En 1681, il fit, à la prière de Lamy, docteur en médecine, qui donnait une seconde édition de son livre sur l'Ame sensitive, une description de l'oreille. Il reconnaît dans une lettre préliminaire adressée à ce docteur, et imprimée aussi, qu'il n'est qu'un simple chirurgien de l'Hôtel-Dieu; et par là il insinue qu'il est bien hardi d'oser décrire une partie aussi délicate que l'oreille, et aussi inconnue aux plus habiles anatomistes; qu'on ne le croira pas en droit de faire des découvertes : mais si on veut bien ne s'en pas tenir à des préjugés ordinairement si concluans, il s'engage à convaincre tout incrédule les pièces à la main.

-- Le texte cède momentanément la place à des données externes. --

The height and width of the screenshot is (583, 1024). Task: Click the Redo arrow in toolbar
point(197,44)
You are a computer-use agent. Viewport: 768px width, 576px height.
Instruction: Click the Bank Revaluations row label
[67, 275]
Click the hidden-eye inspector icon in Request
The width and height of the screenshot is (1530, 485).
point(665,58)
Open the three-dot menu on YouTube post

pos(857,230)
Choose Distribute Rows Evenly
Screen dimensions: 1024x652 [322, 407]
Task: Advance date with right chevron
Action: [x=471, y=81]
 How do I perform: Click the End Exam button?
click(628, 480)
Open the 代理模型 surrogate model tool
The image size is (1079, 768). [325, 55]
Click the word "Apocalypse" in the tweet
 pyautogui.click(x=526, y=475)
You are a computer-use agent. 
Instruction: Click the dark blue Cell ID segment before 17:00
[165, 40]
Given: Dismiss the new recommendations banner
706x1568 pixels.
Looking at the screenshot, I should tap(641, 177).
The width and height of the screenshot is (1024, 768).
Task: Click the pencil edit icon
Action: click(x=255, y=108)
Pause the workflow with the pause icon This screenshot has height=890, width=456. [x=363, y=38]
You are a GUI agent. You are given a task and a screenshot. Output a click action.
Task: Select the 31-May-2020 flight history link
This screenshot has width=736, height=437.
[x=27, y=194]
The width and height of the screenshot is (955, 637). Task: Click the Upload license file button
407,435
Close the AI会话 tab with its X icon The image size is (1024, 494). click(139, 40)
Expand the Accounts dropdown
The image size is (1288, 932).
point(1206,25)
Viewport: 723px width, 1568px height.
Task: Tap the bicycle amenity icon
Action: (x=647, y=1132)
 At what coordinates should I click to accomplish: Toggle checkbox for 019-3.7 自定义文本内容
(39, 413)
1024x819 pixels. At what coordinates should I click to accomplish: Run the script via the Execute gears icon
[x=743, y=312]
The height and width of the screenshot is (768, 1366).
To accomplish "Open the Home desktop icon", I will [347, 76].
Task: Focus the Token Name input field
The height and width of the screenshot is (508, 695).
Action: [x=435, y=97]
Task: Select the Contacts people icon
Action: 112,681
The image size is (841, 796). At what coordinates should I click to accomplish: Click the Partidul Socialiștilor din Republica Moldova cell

Dans la même année, il fut pourvu d'une charge de chirurgien de la feue reine.

En 1683, M. de Louvois le mit aux Invalides en qualité de chirurgien major.

L'année suivante, le roi de Portugal ayant demandé au feu roi un chirurgien capable de donner du secours à la reine sa femme, qui était à l'extrémité, M. de Louvois y envoya Mery en poste; mais la reine mourut avant son arrivée. Il n'y eut à Lisbonne aucun malade qui ne voulût le consulter, quelque peu digne qu'il en fût par son mal, ou au contraire, quelque déses→ péré qu'il fût. On lui fit les offres les plus avantageuses pour l'arrêter en Portugal; on en fit autant en Espagne à son passage : mais rien ne put vaincre l'amour de la patrie.

A son retour, M. de Louvois le fit entrer dans l'académie des sciences en 1684.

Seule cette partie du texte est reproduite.